PROBLEM REQUIREMENTS:
Scan the listing below. Report each line that includes "مكافحة".
• • • • •
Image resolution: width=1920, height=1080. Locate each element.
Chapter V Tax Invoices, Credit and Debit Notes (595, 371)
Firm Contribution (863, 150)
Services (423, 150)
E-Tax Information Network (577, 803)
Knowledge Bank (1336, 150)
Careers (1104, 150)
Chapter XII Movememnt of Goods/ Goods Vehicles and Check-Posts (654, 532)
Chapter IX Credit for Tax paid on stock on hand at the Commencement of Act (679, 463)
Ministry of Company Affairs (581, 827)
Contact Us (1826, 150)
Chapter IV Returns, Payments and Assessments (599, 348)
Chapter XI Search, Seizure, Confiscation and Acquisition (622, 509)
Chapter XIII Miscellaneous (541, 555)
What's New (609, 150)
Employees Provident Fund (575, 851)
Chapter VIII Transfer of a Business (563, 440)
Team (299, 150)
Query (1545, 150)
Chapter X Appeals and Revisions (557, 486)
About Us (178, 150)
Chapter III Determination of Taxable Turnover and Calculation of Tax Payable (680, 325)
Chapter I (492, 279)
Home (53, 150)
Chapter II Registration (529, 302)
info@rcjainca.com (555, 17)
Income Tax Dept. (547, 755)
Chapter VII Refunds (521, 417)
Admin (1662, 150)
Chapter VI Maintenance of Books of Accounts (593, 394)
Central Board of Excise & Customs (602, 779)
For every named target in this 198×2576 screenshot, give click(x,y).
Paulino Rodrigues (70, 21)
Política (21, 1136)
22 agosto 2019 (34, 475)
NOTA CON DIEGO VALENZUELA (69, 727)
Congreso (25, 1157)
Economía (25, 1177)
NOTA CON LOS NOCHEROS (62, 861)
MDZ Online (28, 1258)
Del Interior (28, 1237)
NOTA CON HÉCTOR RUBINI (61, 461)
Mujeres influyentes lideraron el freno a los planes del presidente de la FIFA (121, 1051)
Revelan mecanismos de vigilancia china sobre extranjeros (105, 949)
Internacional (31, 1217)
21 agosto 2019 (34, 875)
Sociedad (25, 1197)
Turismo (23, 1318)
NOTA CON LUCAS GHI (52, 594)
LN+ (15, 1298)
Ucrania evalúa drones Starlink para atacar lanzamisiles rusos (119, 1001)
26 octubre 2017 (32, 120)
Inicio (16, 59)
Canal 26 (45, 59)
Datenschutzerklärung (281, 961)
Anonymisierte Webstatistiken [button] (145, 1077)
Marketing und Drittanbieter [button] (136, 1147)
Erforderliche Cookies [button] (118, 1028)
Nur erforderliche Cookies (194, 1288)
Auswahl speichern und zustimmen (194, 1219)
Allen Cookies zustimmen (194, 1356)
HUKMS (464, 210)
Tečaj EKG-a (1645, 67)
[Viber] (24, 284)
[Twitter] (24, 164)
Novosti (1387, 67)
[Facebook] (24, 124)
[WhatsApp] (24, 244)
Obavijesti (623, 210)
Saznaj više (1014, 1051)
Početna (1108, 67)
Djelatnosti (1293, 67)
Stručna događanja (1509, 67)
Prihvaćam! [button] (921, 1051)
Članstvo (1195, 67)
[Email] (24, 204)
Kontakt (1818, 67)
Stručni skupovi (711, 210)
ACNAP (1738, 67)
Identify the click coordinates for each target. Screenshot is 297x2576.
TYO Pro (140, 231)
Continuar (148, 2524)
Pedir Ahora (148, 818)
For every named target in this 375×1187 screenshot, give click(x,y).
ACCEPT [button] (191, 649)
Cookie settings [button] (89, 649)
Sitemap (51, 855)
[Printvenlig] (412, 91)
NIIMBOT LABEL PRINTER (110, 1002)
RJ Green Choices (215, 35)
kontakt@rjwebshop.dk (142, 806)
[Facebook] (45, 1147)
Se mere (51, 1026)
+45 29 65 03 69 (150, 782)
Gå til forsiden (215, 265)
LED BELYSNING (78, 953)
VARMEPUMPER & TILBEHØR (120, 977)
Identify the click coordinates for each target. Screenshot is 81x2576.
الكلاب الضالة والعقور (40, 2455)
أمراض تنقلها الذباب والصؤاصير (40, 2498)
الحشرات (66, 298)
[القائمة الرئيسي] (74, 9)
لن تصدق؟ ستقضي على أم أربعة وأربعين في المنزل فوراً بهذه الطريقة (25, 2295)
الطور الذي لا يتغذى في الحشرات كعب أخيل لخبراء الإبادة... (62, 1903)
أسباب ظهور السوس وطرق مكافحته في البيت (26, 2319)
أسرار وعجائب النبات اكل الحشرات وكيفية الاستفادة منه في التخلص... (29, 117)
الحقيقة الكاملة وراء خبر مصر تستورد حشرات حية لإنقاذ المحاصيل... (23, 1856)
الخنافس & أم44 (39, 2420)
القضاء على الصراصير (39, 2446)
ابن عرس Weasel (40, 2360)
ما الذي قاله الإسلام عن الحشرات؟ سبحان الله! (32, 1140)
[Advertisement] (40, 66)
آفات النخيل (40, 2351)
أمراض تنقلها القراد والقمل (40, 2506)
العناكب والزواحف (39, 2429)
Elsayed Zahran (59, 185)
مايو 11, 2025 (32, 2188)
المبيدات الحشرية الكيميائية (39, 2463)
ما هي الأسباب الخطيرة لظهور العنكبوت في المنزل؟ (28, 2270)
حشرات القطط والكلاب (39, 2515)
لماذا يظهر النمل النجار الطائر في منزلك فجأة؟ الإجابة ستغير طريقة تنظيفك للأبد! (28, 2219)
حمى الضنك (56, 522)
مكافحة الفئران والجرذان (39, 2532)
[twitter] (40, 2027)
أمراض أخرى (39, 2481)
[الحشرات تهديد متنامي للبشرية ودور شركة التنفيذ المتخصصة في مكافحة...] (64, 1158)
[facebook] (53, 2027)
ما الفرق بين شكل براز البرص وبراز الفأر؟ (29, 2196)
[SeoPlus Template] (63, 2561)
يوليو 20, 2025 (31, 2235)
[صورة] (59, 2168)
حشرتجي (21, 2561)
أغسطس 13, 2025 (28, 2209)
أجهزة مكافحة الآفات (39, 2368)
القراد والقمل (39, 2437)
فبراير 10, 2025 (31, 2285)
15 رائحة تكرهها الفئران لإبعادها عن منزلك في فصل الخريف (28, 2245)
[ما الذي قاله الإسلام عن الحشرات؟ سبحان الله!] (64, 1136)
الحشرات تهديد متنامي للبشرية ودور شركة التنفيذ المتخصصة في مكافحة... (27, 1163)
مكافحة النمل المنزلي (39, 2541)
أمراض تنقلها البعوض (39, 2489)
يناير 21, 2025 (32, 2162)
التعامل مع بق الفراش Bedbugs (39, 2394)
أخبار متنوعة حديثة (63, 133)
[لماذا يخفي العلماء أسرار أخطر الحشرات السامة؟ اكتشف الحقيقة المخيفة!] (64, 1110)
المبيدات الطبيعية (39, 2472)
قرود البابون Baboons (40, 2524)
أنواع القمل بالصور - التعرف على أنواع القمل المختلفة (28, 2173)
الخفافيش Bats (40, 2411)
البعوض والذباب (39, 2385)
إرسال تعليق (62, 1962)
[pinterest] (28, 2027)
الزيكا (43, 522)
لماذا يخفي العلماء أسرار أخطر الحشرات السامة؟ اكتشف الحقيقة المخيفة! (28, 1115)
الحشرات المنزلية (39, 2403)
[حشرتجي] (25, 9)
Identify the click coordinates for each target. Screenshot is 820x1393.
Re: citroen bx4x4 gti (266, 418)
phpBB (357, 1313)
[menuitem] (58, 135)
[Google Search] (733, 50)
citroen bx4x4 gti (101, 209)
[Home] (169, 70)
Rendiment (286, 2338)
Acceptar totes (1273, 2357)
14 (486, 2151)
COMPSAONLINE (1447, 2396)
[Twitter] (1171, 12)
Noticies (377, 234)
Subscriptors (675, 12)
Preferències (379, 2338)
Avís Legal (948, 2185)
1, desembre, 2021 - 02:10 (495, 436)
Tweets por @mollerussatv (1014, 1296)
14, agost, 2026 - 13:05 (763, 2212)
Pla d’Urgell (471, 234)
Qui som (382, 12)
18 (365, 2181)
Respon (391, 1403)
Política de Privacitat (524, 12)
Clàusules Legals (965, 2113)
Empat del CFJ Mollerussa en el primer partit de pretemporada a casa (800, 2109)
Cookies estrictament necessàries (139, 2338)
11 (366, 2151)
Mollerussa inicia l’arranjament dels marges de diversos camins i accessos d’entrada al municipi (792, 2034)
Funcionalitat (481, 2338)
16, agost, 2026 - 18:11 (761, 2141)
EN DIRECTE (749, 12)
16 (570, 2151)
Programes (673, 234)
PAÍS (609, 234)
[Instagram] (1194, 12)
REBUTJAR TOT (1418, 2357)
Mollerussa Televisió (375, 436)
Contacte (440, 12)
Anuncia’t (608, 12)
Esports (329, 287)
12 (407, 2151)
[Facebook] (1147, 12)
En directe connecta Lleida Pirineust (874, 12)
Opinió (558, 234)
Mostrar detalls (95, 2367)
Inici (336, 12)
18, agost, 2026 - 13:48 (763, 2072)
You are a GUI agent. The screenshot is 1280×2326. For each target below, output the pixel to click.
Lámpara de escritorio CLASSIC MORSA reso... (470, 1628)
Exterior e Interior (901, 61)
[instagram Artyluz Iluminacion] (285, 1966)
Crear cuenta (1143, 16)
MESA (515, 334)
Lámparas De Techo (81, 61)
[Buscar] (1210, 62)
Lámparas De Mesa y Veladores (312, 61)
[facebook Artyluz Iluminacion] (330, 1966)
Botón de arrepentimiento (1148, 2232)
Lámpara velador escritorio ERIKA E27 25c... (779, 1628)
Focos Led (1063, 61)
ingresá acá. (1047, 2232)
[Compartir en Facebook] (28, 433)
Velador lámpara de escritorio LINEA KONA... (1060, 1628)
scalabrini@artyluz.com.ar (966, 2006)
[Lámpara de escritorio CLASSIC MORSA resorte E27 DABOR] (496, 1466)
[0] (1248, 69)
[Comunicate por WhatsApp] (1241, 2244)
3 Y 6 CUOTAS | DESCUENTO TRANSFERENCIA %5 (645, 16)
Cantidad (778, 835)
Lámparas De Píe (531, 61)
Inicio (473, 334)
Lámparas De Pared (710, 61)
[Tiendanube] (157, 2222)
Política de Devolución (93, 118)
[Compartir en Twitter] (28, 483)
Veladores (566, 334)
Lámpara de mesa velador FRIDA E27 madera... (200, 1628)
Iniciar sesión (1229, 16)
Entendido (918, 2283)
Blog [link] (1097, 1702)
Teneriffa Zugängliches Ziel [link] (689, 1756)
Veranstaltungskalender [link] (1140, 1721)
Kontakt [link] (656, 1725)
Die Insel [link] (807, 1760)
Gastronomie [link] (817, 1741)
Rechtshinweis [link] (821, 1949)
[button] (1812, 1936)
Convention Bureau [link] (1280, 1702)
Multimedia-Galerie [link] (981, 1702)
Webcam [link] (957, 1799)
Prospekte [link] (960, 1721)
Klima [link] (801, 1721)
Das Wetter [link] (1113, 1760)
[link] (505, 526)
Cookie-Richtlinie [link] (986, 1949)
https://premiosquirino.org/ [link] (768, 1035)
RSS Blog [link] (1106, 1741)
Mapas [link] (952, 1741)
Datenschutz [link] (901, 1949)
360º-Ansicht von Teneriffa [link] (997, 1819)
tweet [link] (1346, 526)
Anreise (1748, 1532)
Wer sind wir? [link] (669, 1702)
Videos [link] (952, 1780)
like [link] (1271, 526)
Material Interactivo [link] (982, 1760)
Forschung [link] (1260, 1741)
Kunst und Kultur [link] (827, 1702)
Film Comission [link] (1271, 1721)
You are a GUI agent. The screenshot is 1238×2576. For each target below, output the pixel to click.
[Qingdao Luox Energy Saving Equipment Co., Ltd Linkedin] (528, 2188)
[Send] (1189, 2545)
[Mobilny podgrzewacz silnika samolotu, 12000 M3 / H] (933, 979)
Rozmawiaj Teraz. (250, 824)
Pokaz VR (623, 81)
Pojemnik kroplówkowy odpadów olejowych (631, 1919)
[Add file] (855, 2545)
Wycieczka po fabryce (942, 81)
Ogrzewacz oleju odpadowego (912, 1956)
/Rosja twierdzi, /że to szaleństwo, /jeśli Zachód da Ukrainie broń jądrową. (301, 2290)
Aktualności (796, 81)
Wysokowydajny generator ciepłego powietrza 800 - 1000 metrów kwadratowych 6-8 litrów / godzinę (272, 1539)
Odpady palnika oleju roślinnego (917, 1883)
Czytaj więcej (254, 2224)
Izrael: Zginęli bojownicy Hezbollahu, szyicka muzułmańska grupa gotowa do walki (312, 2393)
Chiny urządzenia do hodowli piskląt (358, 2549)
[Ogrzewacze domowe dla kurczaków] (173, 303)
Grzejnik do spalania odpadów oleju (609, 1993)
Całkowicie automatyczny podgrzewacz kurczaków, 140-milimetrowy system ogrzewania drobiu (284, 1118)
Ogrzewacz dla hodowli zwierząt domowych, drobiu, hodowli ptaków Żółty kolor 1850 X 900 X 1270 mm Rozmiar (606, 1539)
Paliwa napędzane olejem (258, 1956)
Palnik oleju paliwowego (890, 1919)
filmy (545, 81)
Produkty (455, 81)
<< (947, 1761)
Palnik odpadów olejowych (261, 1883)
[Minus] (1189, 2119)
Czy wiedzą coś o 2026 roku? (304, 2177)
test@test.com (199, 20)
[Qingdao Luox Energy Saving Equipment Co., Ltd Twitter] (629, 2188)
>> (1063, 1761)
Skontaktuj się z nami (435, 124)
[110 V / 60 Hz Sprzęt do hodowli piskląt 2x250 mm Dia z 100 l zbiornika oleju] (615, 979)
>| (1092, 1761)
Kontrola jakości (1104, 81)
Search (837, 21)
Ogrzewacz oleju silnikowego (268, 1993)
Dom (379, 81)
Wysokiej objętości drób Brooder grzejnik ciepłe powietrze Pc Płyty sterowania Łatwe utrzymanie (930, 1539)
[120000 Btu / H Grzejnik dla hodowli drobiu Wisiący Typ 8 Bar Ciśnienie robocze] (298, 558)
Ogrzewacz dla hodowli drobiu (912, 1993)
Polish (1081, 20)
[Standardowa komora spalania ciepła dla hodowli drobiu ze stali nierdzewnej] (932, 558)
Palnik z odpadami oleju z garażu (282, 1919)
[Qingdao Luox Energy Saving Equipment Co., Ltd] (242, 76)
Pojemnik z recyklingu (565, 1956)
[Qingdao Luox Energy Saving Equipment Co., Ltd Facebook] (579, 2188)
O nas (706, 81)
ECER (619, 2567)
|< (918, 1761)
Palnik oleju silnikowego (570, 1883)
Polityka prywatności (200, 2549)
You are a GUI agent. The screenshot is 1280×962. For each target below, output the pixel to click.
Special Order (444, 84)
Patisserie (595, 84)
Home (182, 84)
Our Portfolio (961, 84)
• • • • •
EXERCISE RESULT:
مكافحة الفئران والجرذان (39, 2532)
[الحشرات تهديد متنامي للبشرية ودور شركة التنفيذ المتخصصة في مكافحة...] (64, 1158)
أجهزة مكافحة الآفات (39, 2368)
الحشرات تهديد متنامي للبشرية ودور شركة التنفيذ المتخصصة في مكافحة... (27, 1163)
مكافحة النمل المنزلي (39, 2541)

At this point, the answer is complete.